また、償却資産税レポート出力で必須であった Adobe Document Service(ADS) も SAP Cloud Platform Forms by Adobe という SaaS 利用の選択肢が出てきています。

2030年まであと7年もありますので、方針変更はもとより、移行ツールの改善など技術的な移行時のパフォーマンス向上なども期待できるかもしれません。
デメリットは、新しい機能が提供されないことや、今後リリースされる OS、データベースに制約なく対応してくれるのか、などがあります。

※ 正確には、2009年より新規顧客対象に提供開始した「SAP Enterprise Support」が、Solution Manager の導入を前提とした保守サポートだったためです。

まとめ:SAPの2027年問題に関する個人的な見解

SAP パートナーに身を置く立場として「3」「4」「5」は到底お勧めできませんが、「1」「2」については、ベーシス視点ではあまり大差がありません。

数年前であれば S/4HANA 移行は手探りな面も多かったと思いますが、推し進めたい SAP 側の意向もあってかドキュメント類も充実しており、また移行で使用するツールも旧来のアップグレードやマイグレーションと変わりなく扱いやすいものになっています。
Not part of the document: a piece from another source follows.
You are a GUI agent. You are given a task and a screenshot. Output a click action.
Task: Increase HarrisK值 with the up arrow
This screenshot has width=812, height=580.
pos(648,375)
「1」の場合は、リリース方針変更後である S/4HANA 2023 をターゲットとすることで、2030年までの保守サポートを得るのが得策に思います。
現時点でのサポート対象の OS とデータベースの保守サポート期限は以下の通りです。

業務要件が最優先であることは勿論ですが、今後サポート対象となる OS やデータベースのサポート期限にも着目し、S/4HANA 移行のタイミングを検討されるのが良いかと思います。

「2」の場合は、SAP の動向を注視し、充分な準備を整えるということに尽きますが、EHP6 以上を適用する必要がある場合は注意が必要です。

  1. EHP 適用でのアプリ側の影響はそれなりに大きいため、S/4HANA 移行ほどではないが規模の大きなプロジェクトになりかねない
  2. 現行での SP レベルが低い場合は、ダウンタイムも長時間化する

また、将来的に S/4HANA 移行を見据えている場合、ユニコード化が必須となるため、2030年までにハードウェア、OS、データベースリプレース時や EHP 適用時などのタイミングで事前にユニコード化し、S/4HANA 移行時のダウンタイム削減も検討すべきに思います。

たった2年延長されたように見えますが、元々拡張保守がなかったため、それを含めると5年の延長と言えます。5年の猶予というのは大きいと思います。
S/4HANA 移行を既に実施された企業も増えていますので、ベンダー各社にもノウハウが溜まってきている中での5年は大きいのではないでしょうか。そういう意味でも、今すぐ S/4HANA 移行するよりは、この5年をうまく活用するのがベターには感じています。

唯一懸念に思うのが「SAP の2025年問題」ではなく冒頭にも記載した「2025年の崖」にも記載のある IT 人材不足です。今現在でも痛感する人材不足。経済産業省の資料によれば、ここ数年で崖を転がり落ちるように2025年には43万人不足するとあります。

まだ様子見するのが得策のように書いてきましたが、この点に限っていえば、なんとか要員確保できる今のうちにS/4HANA移行すべきとも言えます。基幹システムの大規模な移行に対応できる人材が、社内で確保できるかどうかというのは、今後の重要なポイントになってくるのは間違いありません。